I have a folder where I've thrown stuff into for a looooong time. It's full of cruft and duplicated data. Some of this data also lives in my current setup, which is well organized. But there are still some pearls in there, that I don't want to delete, but need to fish out from the mess of millions of loose files.
This program will take directory A (the old rusty backup), and directory B (the sparkling current setup where everything is neat an organized). It will list all the files that are in A, and also in B. After some rigorous testing I hope to be able to actually make it delete the duplicates from dir A.
DelADupe takes 2 lists of folders:
keep - the folders that will be considered for deduplication, but no files will be deleted. purge - the folders that will have files deleted from.
If a file exists multiple times, but only inside keep folders, all its instances will be kept.
If a file exists multiple times, but only inside purge folders, all instances will be deleted but one (Ordering has not been considered as of the time of writing, so which one is kept should be considered random).
If a file exists multiple times in both keep and purge folders, then all the ones in keep will be kept, and all the ones in purge will be... well... purged.

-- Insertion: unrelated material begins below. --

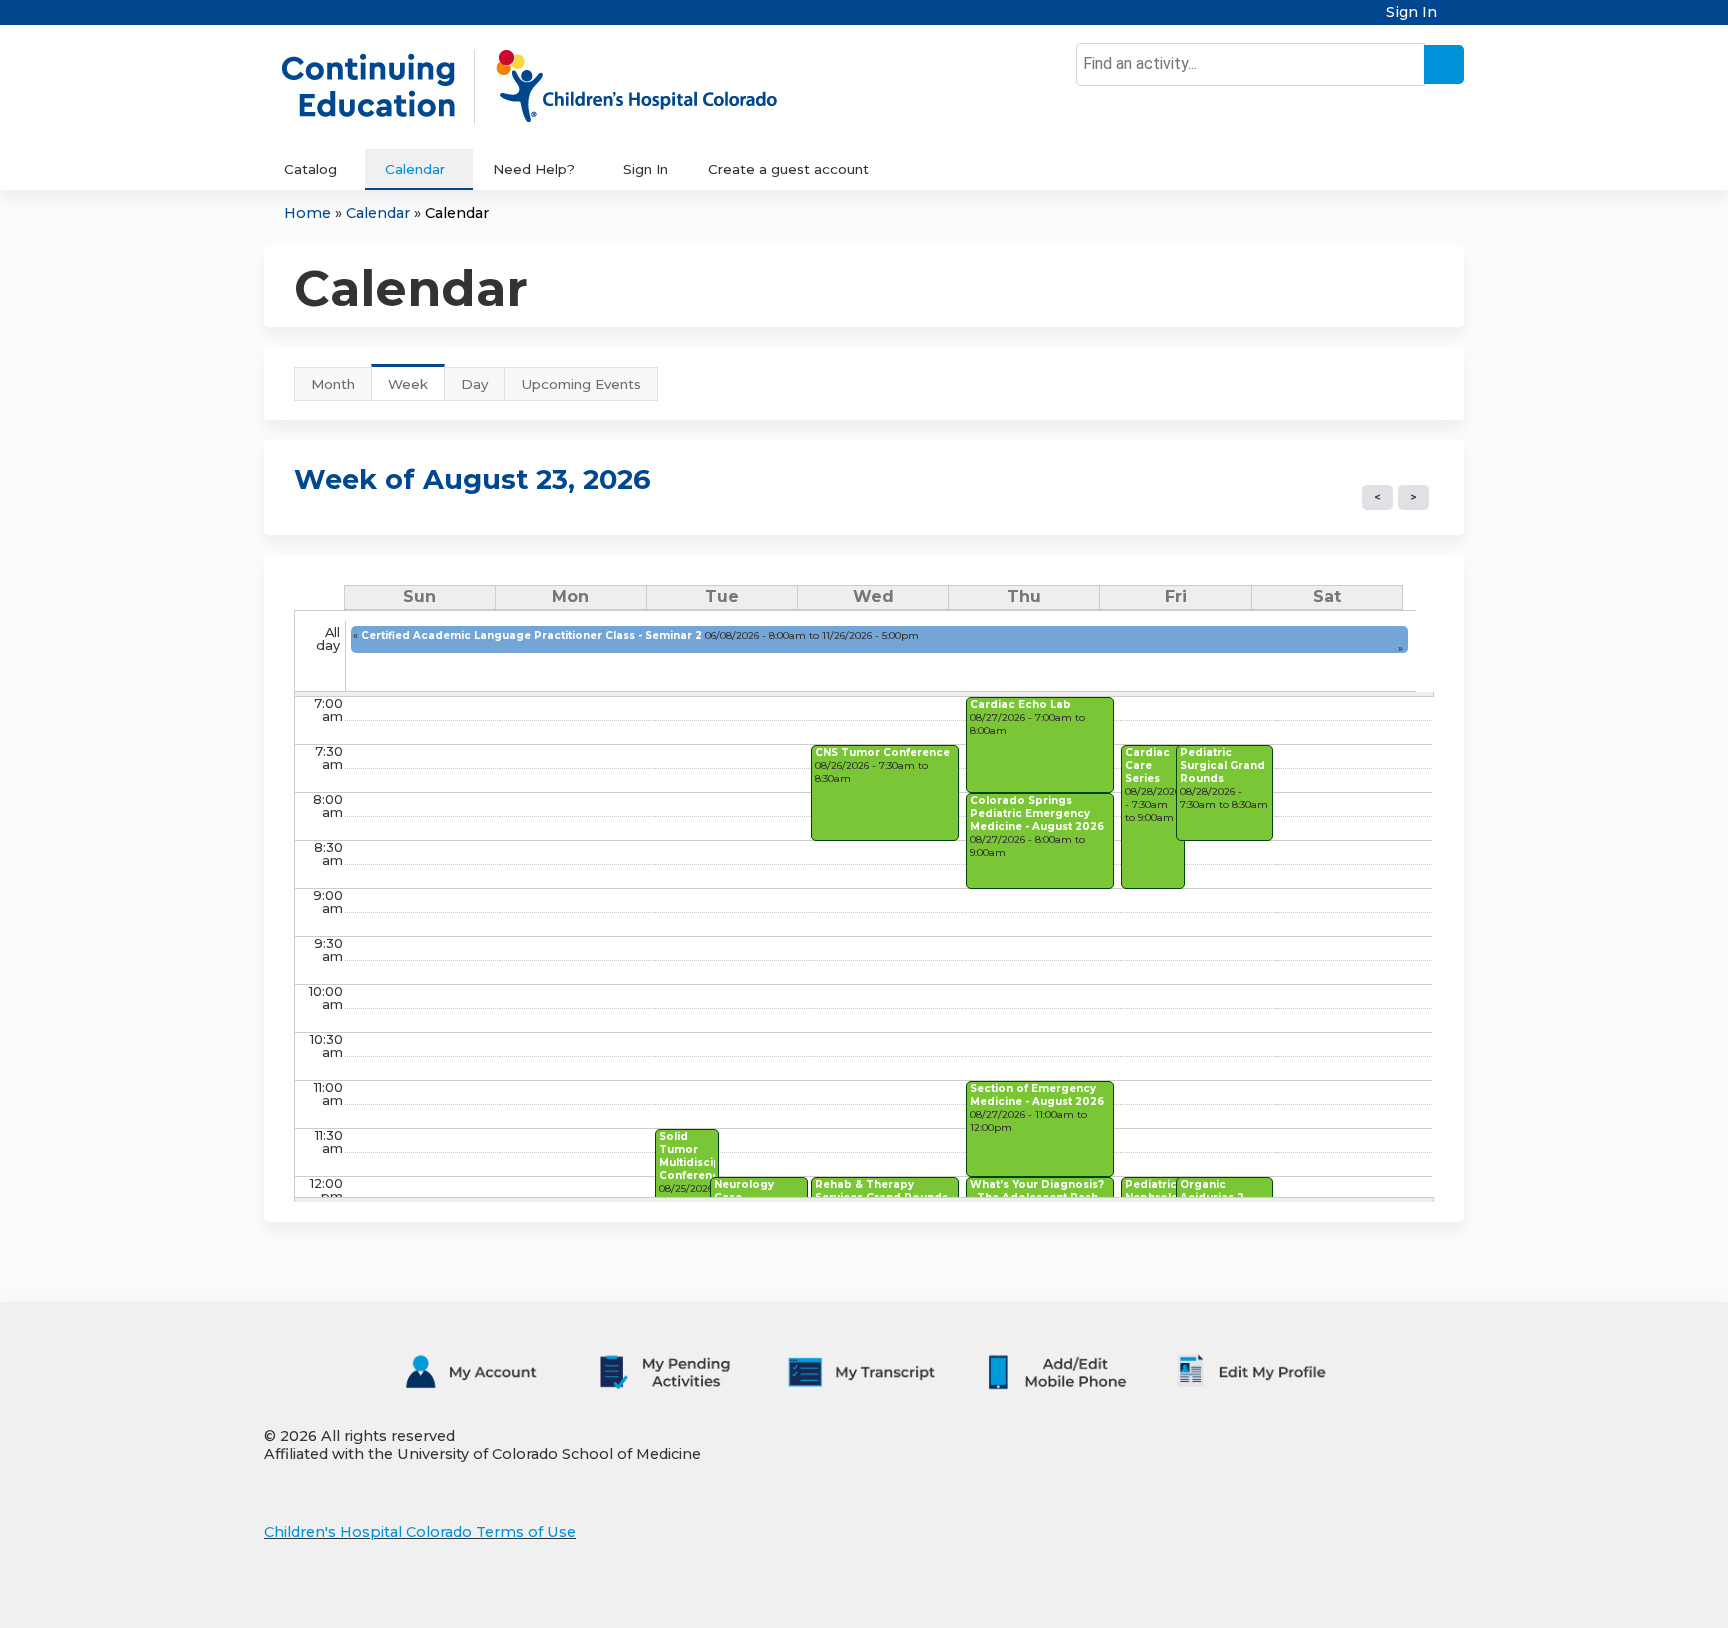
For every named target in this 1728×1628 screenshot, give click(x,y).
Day (474, 384)
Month (333, 384)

Fdupes is pretty cool, but it deletes all duplications (unless you want to check one by one), and it is far from parallelized. I don't want to delete any duplicates in dir B though. I already ran fdupes in the messy directory, and that actually reduced the amount of files and space used by a lot, but there's still a lot of unique files in there that are in my current setup
No. The objective is to eventually be able to comb through all the cruft that has been accumulating in the source directory and get rid of it. Or at least make it manageable.